By Dwight Casimere

The movie ‘Till’ which opens everywhere
Oct. 28 is a cautionary tale of what happens when hate spins out of control. The film tells the story of the August 28, 1955 abduction, torture and lynching of Emmett Louis Till, a 14 year-old African American boy from Chicago, who was sent by his family to spend the summer with his southern relatives in Money, Mississippi. This was a common practice for black families in the inner cities at the time. It would become a demarcation line, signifying the death of the Jim Crow South and the birth of the Civil Rights Movement.

Announcement of the film’s World Premiere at the 60th New York Film Festival took place on July 25, what would have been Emmett Till’s 81st birthday.

Besides its premiere screenings to festival audiences, the film was shown to thousands of high school students at the NYFF site at Lincoln Center and remotely at high schools in Chicago, Till’s home town, Atlanta, Boston, Dayton, Ohio, Louisville and Philadelphia.

The event featured a post-screening Q and A with New York Mayor Eric Adams and the entire cast, including Till director Chinonye Chukwu, cast members Danielle Deadwyler, Jalyn Hall, and Sean Patrick Thomas, producer and co-writer Keith Beauchamp, and Emmett Till Legacy Foundation Co-Founder, Deborah Watts.

The film was produced by Whoopi Goldberg, who also appears in the film as Till’s grandmother.

Till features Oscar-worthy performances by Danielle Deadwyler as Till’s mother, Mamie Till-Mobley and Jalyn Hall as the doomed teen.

The ghost of Emmett Till still hovers like a shadowy specter over every aspect of society more than 65 years after his awful demise. Anti-lynching laws have only recently been enacted, and no justice has been exacted against the perpetrators of the crime even after the published confession of the white woman, Carolyn Bryant Donham, now in her ‘80s, in a 2017 book, which says that she lied when she claimed that Till grabbed her and was sexually menacing. A grand jury had a last chance to revive a resurfaced arrest warrant against her, but declined to move forward.

The two white men accused of murdering Till were acquitted by an all-white and all-male jury with no chance of a retrial.

Director Chinonye Chukwu and her co-screenwriters Keith Beauchamp and Michael Reilly expertly lay out in realistic detail the circumstances leading up to the tragic event. Raised on Chicago’s south side, young Emmett had a very different view of White people and how he should react to them than his southern cousin Simeon (Tyrik Johnson) and great uncle “Preacher” Mose (as John Douglas Thompson, a man morally torn by his ‘Sophie’s Choice’ decision. “I had to keep them from killing all of us!” He declares in the film).

A testament to the power of Chukwu’s film is the fact that this I was so shaken by its content that I was compelled to walk out of the premiere screening for a moment at Walter Reade Theater to collect myself emotionally.

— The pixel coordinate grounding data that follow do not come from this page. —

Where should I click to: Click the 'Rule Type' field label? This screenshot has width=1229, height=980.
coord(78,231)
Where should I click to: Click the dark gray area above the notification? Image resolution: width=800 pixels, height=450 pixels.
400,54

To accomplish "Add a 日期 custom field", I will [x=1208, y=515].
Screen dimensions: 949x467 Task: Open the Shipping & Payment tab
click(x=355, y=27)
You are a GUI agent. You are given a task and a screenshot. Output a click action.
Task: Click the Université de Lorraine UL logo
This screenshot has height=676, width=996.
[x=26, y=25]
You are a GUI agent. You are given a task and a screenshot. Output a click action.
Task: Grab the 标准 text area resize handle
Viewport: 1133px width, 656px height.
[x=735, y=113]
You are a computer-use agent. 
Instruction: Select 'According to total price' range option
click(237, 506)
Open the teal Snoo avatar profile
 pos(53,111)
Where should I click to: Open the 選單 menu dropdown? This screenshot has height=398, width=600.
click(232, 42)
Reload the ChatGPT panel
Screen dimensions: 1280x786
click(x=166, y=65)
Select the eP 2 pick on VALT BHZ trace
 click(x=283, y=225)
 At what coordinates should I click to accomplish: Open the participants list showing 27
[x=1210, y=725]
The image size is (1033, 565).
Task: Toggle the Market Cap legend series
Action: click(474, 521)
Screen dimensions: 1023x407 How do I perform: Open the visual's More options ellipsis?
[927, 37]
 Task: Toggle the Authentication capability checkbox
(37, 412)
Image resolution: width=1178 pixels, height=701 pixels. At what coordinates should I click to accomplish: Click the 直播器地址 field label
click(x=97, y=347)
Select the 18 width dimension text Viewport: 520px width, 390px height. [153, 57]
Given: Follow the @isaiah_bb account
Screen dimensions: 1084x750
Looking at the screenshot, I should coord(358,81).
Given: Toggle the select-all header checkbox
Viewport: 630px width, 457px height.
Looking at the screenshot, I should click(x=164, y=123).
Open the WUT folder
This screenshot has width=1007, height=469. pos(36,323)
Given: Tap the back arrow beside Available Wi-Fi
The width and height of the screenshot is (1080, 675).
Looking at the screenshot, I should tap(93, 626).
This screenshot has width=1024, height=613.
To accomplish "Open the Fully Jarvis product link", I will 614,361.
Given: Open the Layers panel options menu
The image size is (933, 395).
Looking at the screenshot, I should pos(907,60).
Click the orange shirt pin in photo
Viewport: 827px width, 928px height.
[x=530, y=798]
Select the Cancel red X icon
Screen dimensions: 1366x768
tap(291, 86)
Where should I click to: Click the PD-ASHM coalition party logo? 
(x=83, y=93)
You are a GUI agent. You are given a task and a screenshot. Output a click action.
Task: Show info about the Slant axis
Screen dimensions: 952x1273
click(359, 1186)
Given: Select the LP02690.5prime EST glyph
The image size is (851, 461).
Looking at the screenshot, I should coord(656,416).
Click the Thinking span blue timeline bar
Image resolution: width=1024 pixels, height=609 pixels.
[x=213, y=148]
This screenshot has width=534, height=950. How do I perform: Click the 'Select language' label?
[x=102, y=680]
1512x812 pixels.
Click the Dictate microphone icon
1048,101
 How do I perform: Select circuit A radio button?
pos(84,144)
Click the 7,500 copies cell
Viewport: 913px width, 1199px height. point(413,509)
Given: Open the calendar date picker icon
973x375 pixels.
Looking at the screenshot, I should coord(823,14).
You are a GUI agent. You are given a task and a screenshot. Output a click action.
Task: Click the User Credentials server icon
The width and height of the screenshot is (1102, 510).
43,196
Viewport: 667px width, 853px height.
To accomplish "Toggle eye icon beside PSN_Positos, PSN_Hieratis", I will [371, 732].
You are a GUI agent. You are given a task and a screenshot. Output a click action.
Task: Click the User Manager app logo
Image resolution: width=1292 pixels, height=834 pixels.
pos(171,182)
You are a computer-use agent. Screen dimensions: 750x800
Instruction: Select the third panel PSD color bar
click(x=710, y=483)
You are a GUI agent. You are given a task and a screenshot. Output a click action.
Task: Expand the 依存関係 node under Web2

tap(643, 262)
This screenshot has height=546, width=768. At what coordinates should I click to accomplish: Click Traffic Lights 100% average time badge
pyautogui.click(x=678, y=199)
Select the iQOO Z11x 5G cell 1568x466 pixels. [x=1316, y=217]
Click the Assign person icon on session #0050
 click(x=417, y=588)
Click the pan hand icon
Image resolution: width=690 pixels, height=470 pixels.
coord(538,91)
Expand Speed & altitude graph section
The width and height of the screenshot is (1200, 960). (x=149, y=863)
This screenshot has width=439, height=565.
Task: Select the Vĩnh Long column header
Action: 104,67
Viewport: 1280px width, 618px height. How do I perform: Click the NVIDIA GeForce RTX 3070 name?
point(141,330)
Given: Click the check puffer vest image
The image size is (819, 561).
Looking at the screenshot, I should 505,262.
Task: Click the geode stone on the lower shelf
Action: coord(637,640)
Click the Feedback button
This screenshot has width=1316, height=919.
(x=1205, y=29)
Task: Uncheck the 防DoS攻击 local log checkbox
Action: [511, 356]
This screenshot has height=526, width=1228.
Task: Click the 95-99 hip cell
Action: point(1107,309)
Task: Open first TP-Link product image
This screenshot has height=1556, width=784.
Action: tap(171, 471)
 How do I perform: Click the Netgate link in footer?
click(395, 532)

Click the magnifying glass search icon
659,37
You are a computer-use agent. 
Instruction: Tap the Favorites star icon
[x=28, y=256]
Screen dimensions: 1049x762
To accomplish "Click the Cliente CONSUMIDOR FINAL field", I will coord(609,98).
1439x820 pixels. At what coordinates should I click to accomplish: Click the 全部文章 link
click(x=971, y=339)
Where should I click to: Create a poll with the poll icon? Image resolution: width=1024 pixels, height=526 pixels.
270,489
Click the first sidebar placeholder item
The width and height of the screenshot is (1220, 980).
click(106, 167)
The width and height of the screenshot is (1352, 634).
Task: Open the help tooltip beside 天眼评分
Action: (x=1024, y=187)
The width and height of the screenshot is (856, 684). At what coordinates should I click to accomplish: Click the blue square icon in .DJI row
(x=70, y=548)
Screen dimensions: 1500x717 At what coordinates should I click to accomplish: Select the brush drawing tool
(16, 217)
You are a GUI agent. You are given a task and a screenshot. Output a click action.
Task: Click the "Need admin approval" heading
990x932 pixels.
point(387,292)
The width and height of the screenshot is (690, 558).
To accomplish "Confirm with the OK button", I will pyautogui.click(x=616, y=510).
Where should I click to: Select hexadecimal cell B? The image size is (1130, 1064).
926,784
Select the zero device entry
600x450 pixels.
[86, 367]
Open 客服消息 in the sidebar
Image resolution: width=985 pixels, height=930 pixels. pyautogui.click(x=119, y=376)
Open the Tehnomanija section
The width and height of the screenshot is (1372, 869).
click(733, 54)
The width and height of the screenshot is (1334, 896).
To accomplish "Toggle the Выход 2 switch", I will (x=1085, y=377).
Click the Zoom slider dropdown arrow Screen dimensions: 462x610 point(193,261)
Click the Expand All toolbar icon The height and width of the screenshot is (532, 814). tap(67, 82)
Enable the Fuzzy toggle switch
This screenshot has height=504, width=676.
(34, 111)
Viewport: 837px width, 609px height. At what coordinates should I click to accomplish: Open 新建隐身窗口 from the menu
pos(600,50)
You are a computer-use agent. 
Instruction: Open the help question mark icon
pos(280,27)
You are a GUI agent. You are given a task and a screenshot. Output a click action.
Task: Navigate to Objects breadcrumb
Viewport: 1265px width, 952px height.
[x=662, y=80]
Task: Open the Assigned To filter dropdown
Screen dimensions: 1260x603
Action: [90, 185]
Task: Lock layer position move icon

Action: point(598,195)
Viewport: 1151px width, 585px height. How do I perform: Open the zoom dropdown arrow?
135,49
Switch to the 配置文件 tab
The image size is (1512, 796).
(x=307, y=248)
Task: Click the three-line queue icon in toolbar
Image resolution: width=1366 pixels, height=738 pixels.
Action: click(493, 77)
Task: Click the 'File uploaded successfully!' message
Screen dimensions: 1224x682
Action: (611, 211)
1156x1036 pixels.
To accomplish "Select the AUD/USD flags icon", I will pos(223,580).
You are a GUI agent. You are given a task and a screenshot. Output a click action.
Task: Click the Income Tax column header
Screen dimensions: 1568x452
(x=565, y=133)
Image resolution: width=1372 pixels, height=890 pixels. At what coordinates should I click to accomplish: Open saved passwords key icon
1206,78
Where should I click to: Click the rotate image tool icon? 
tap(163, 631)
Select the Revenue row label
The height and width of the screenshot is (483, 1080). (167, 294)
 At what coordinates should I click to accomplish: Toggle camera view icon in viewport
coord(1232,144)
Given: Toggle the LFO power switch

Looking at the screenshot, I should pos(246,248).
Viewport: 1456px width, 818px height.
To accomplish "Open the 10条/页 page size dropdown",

I saw Till’s body lying in state at Roberts Temple Church of God. The open casket bore his mangled body, which was unrecognizable as anything resembling the beaming young face seen in historic photos and in the film’s portrayal. The actual sight was far more horrific than anything Hollywood makeup artists could have conjured. In fact, my grandfather, who took me to the Till viewing, insisted on going in to view the body first before allowing me to go inside to see it for myself. Till’s disfigured visage haunts me to this day.

I was eight years old and growing up on the south side of Chicago the year that Emmett Till was killed. I’m sure I am not alone when I say that his death had a profound and immediate impact on my young life. Gone were those carefree summers of visiting relatives in the south where I could realize all of my Tom Sawyer-like fantasies of going fishing, meandering down a local river or a stream in a boat and running freely barefoot through a field without fear of cutting my foot on broken glass or looking over my shoulder for a knife or club-wielding gang member.

After Till’s murder, I was on lock-down for about two years. I couldn’t go to the park to play little league baseball, even though my parents had spent a minor fortune on my uniform and equipment, which included a coveted Willie Mays fielder’s mitt. Valued even then at more than a hundred dollars, I oiled it religiously, only to return it to its original box unused. By the time my parents had lifted the curfew, I had lost all interest in baseball.

Till is a movie that is essential viewing. In this age of election denial and mounting hate from the militant right, it is both a warning and a declaration of what the great James Baldwin predicted as ‘The Fire Next Time.’ There have been several ‘Emmett Till’s over the last decades that have sparked movements. Till’s murder launched the Civil Rights Movement in this country. George Floyd’s murder was the lynchpin for the global Black Lives Matter explosion. Quo Vadis?